En el caso de análisis, se constata que el proceso coactivo civil seguido por el Banco BISA S.A. contra el accionante y otro, fue remitido a la Sala Civil de turno de la Corte Superior del Distrito Judicial de Chuquisaca, a través del sistema computarizado de distribución de causas nuevas, radicándose la misma ante la Sala Civil Segunda y procediéndose; en consecuencia, al sorteo correspondiente para Resolución, aspectos que denotan el respeto al Juez natural en su elemento a la imparcialidad, de parte del Presidente de la respectiva Sala.

En la presente acción tutelar, el accionante planteó que la notificación con el decreto de radicatoria, practicada en Secretaría de Cámara, es ilegal, habida cuenta que dicha diligencia debe ser efectuada en forma personal. Al respecto, los antecedentes que informan el expediente permiten concluir que decretada la radicatoria del expediente en la Sala Civil Segunda de la Corte Superior del Distrito Judicial de Chuquisaca, conformada por los Vocales codemandados, se notificó al accionante con dicho proveído el 11 de octubre de 2007, mediante cédula en la Secretaría de Cámara de esa Sala; sin embargo, nunca se apersonó ante el Tribunal de apelación. Consiguientemente, no se advierte omisión indebida o irregularidad alguna en la actuación de los demandados; dado que se constata que el accionante no señaló domicilio procesal, ya que no adjuntó prueba que desvirtúe dicho extremo; en cuyo mérito, no puede alegar que no fue notificado legalmente en su domicilio señalado, puesto que no cumplió con el deber procesal de comparecer ante ese Tribunal a efectos de tomar conocimiento de todas las actuaciones que se sustancien en dicha instancia; negligencia que no puede ser subsanada mediante el amparo constitucional, ya que las partes tienen el deber de actuar con lealtad y responsabilidad ante el órgano jurisdiccional, siendo el impulso procesal no sólo atribución de quienes administran justicia, sino también de los sujetos procesales debido a que se defina su situación jurídica, con mayor razón si se trata de quien interpuso la apelación, es decir no puede alegar su propia negligencia para invalidar un acto procesal.

A ello se suma lo expresado en la SC 0370/2007-R de 9 de mayo, que afirma: “En cuanto a la falta de notificación con el decreto de radicatoria, que el recurrente alega haber vulnerado su derecho a la defensa porque le impidió plantear la recusación de los Vocales recurridos y presentar pruebas, cabe señalar que la supuesta infracción u omisión procedimental denunciada, carece de relevancia constitucional toda vez que el incidente de recusación no constituye un mecanismo de defensa que incida en el fondo de una causa, dado que tiene por objeto apartar a la autoridad supuestamente parcializada de su conocimiento; por otra parte, al ser la presentación de alegatos una potestad de las partes en la apelación en el efecto devolutivo, por expresa determinación del art. 245 del CPC (no así la presentación de pruebas que no está contemplado para este tipo de apelaciones), la falta de dichos alegatos no provocan indefensión por cuanto éstos sólo tienden a aclarar y ampliar aspectos señalados en la apelación, ó en la contestación de ese recurso; por consiguiente, al no conllevar el hecho reclamado una vulneración de derechos fundamentales, no corresponde su análisis a través de este recurso, el cual resulta inviable también respecto a este reclamo”. En el caso, siendo el accionante el apelante, debió vigilar la tramitación de su recurso para verificar dónde radicó el mismo, sea para apersonarse o para recusar a los Vocales demandados, sin que pueda suplir su negligencia con la interposición de este recurso de amparo constitucional. Así se pronunció este Tribunal en casos similares, mediante las SSCC 0461/2006-R y 0682/2006-R.
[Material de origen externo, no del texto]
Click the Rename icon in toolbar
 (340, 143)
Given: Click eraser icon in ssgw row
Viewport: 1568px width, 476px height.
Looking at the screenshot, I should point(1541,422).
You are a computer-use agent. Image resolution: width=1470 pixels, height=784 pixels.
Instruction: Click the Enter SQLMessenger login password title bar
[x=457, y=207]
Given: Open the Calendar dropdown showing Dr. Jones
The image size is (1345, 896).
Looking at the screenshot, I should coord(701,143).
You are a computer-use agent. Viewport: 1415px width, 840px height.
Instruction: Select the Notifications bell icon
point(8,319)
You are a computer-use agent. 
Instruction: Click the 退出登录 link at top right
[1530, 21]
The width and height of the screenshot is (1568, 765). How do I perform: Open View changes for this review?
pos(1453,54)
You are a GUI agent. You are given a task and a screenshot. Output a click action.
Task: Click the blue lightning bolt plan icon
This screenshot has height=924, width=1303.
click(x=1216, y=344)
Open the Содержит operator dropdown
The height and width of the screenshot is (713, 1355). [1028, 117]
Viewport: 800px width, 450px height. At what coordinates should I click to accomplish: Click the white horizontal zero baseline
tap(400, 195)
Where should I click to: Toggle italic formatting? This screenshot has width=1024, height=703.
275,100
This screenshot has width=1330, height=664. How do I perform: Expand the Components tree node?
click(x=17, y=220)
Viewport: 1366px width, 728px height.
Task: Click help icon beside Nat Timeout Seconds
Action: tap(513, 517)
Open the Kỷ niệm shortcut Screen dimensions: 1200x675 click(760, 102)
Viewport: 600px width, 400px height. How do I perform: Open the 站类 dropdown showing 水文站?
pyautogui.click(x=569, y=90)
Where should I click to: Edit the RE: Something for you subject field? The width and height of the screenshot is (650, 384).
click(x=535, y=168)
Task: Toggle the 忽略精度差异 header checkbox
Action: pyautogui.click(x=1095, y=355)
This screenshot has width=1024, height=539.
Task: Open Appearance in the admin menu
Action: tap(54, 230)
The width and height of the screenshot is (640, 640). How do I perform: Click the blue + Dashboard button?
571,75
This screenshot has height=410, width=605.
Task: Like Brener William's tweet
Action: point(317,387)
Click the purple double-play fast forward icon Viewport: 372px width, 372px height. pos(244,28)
De la normativa procesal citada, se evidencia que tanto la radicatoria, como el sorteo para relatoría y el proyecto de resolución presentado por el relator, constituyen por mismo mandato de la ley, actuaciones públicas a las que las partes tienen acceso a través de secretaría a objeto de poder asumir los actos procesales que creyeren convenientes si así lo consideraran oportuno, existiendo vulneración de las normas procesales y lesión de derechos fundamentales, siempre y cuando esas actuaciones no cumplan con esa exigencia de publicidad o no existiesen.